Intellectuels: des mots qui éclairent

Qu'on leur accole l'étiquette d'intellectuels ou non, les universitaires qui se prononcent sur des questions publiques font œuvre utile.

Illustration Marianne Chevalier

On les imagine plus facilement devant une classe ou dans un laboratoire que répondant aux questions d’un journaliste. Et pourtant, les explications, analyses et avis de professeurs d’université ponctuent fréquemment les articles de journaux, les émissions d’affaires publiques et les sites de blogues.

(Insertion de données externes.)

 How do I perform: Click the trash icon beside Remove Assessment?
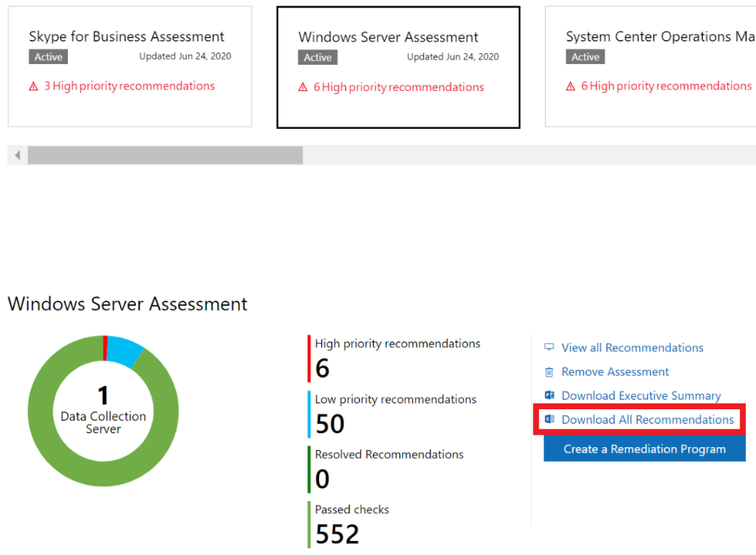tap(549, 372)
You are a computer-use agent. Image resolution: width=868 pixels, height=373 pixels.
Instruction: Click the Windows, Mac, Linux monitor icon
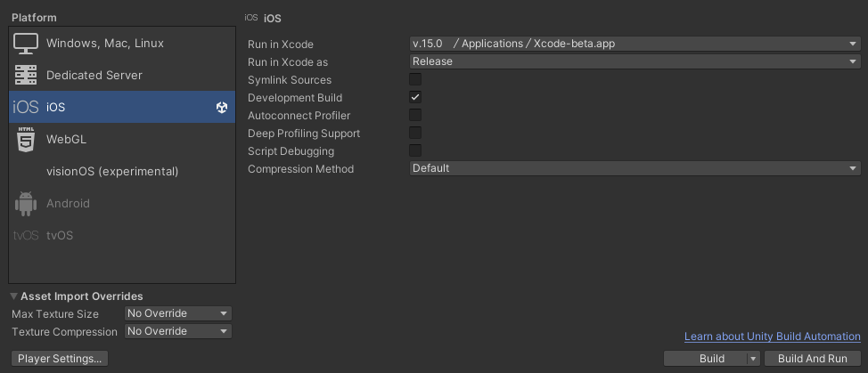coord(26,43)
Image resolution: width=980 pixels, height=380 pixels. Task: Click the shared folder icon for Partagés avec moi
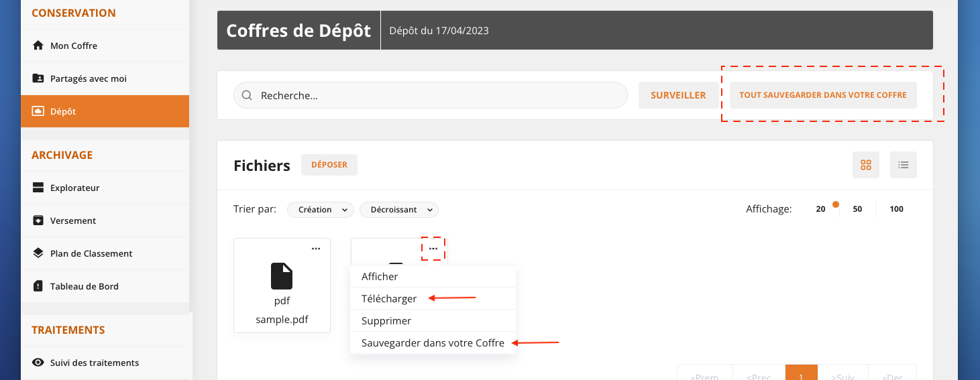click(x=38, y=78)
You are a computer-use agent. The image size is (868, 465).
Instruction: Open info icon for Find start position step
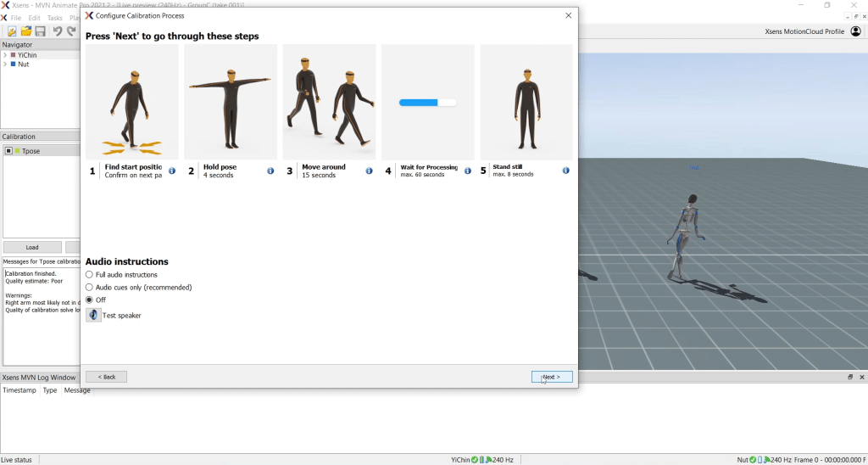click(x=172, y=171)
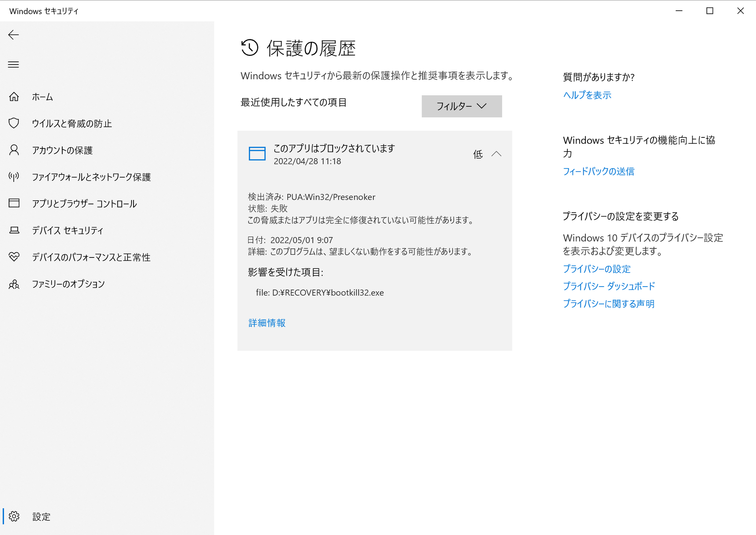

Louis-Philippe Lampron et Jonathan Livernois en sont convaincus: il s’agit là d’un apport essentiel à la vie en société. Professeur à la Faculté de droit et professeur au Département de littérature, théâtre et cinéma, chacun a regardé de près cette drôle de bibitte qu’on appelle un «intellectuel». Et leur avis est partagé par Colette Brin, professeure au Département d’information et communication, fine observatrice du monde des médias. Tous trois, comme des dizaines de leurs collègues de l’Université, acceptent régulièrement de prendre la parole hors des cercles scientifiques.

Paroles de chercheurs
Louis-Philippe Lampron a toujours considéré que répondre à un journaliste ou écrire une lettre ouverte fait partie de son travail d’universitaire: «C’est l’indépendance des professeurs qui leur permet de porter un regard critique et de donner leur avis sur des enjeux de fond sans craindre d’être sanctionnés s’ils égratignent au passage une personne de pouvoir.» Ce spécialiste des droits et libertés de la personne a justement voulu confronter sa perception en menant, en 2015-2016, des entrevues auprès d’une quarantaine de ses collègues. Baptisé Paroles de chercheur(es)1, le projet a pris la forme de vidéos désormais accessibles à tous sur le Web: les professeurs de plusieurs universités québécoises y répondent aux questions de leur confrère sur la liberté universitaire, sa signification, ses limites et la figure de l’intellectuel dans la société.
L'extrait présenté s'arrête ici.